As the keynote speaker of the summit, Executive Director of the Northeast Organic Farming Association of NY Andrianna Nastoulas set the tone for the day with provocative facts and anecdotes about farms, farmers and farm workers. She included info-bites like:

  • For every dollar spent by consumers, farmers and ranchers receive only 17.4 cents.
  • In 2012, it was found that 95.4 percent of principal farm operators are white, which demonstrates a strong lack of diversity in the industry.
  • In 1935, there were seven million farms. Today, there are only two million farms that are double the size of what they used to be. This change means that small farmers have been increasingly pushed out of agriculture. Farmers of color have been displaced the most.
  • The 25 percent drop in organic milk prices has been devastating.
  • The North American Free Trade Agreement (NAFTA) displaced 2.4 million farmers in Mexico. NAFTA abolished community-owned land, which left nothing for Mexican farmers to work. Many had to leave their country to earn money.
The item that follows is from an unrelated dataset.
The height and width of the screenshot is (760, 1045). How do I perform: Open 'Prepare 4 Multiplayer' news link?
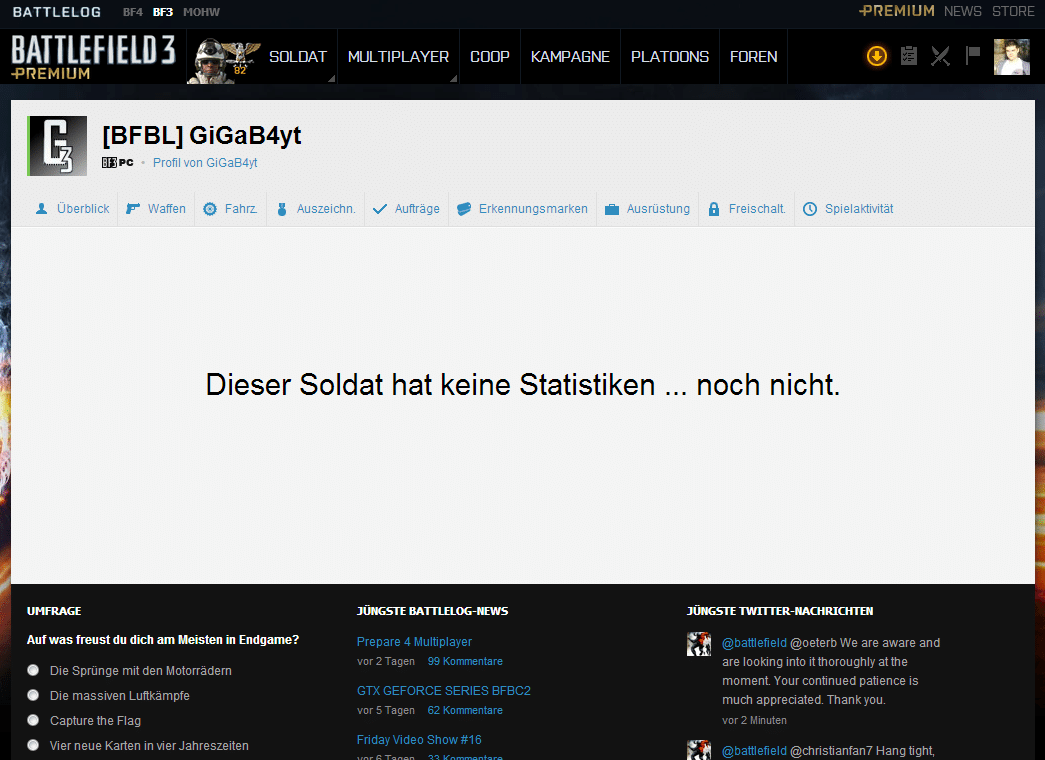tap(414, 642)
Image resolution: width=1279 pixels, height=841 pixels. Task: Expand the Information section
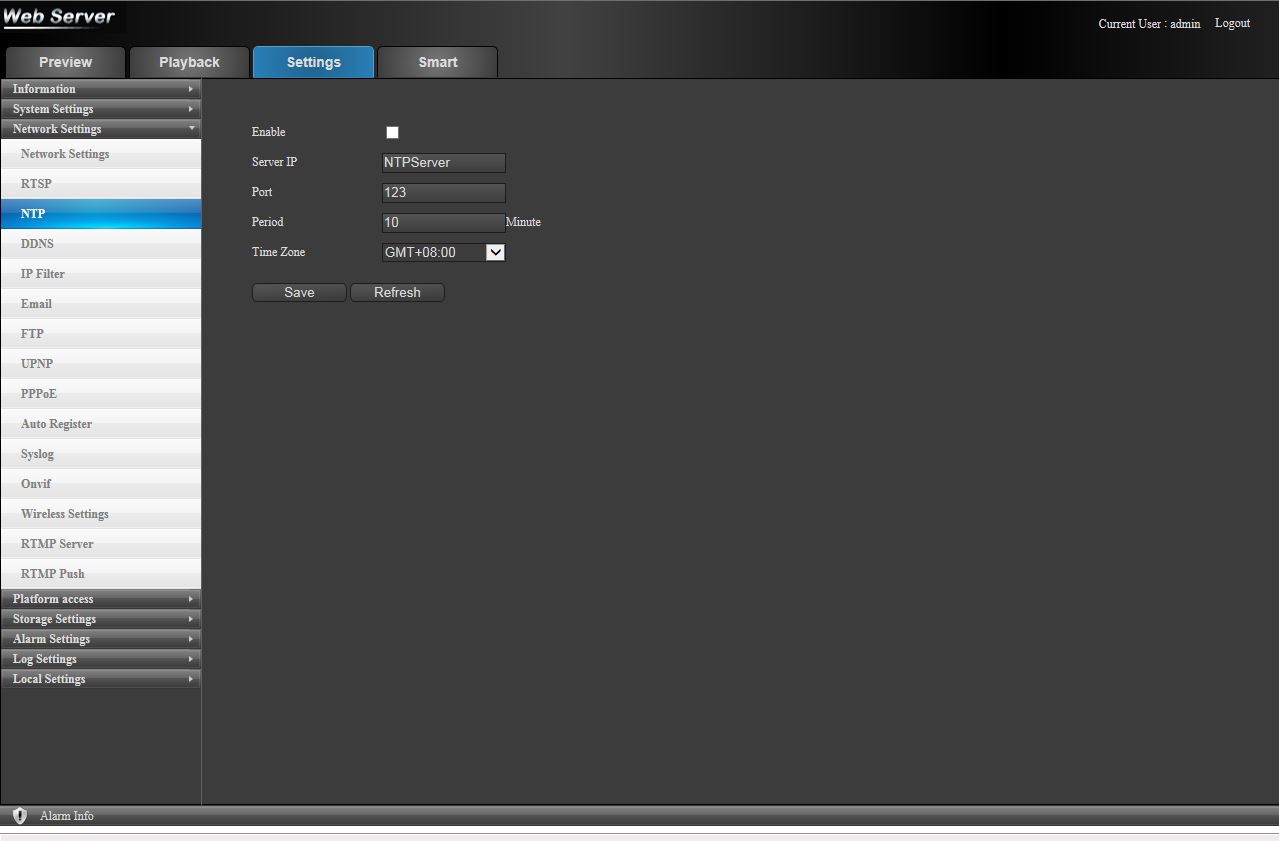click(x=100, y=89)

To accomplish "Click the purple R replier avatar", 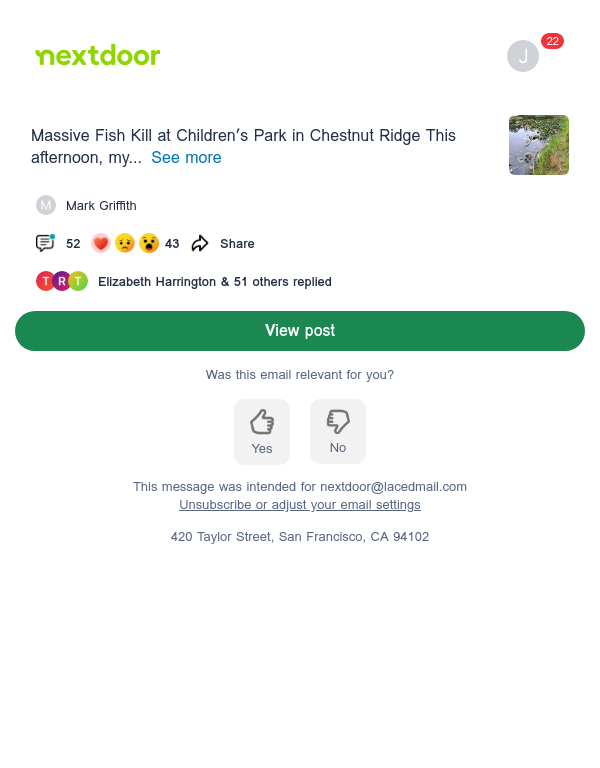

Nastoulas also pushed attendees to consider the term food sovereignty. So, take a moment and ponder, what does food sovereignty mean to you?

If you’re like many of us, you said something like, “equal access to local, healthy and affordable food” - or more succinctly termed, food justice. But, as we learned, food justice is only half of the equation. We had failed to consider farm justice. This encapsulates the need for farmers and farm workers to be paid reasonable prices for products (think of declining milk prices), livable wages, and have good living and working conditions.
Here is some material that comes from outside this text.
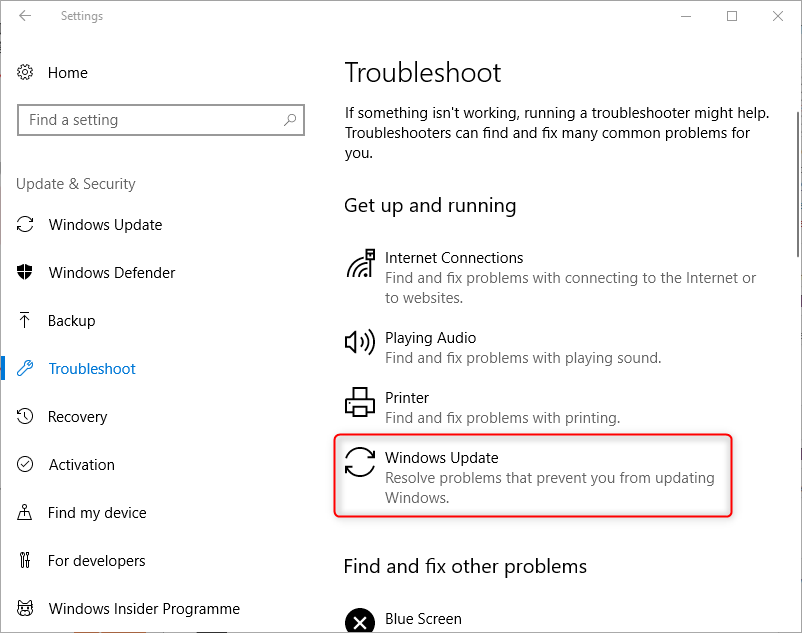Select Troubleshoot in the sidebar

92,369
It was this discussion of farm justice that made me very aware of how little we think of the people – yes, the living, breathing bodies – that are behind the food we consume. This also means we are often unaware of the severe hardships and inequities many people are chronically faced with in the ag industry. For me, this was driven home by a breakout session called Migrant Farmworkers: Food Sovereignty and Justice.

“Entice, Coerce, Force”

Renan Salgado, a Human Trafficking Specialist with the Worker Justice Center, relayed the numerous injustices faced by farm workers. He also mapped out how agriculture and slavery share a historic and symbiotic relationship with humanity, including the United States. Although it operates under a new guise known as human trafficking, slavery persists today in the U.S., as agriculture continues to be an important part of our economy.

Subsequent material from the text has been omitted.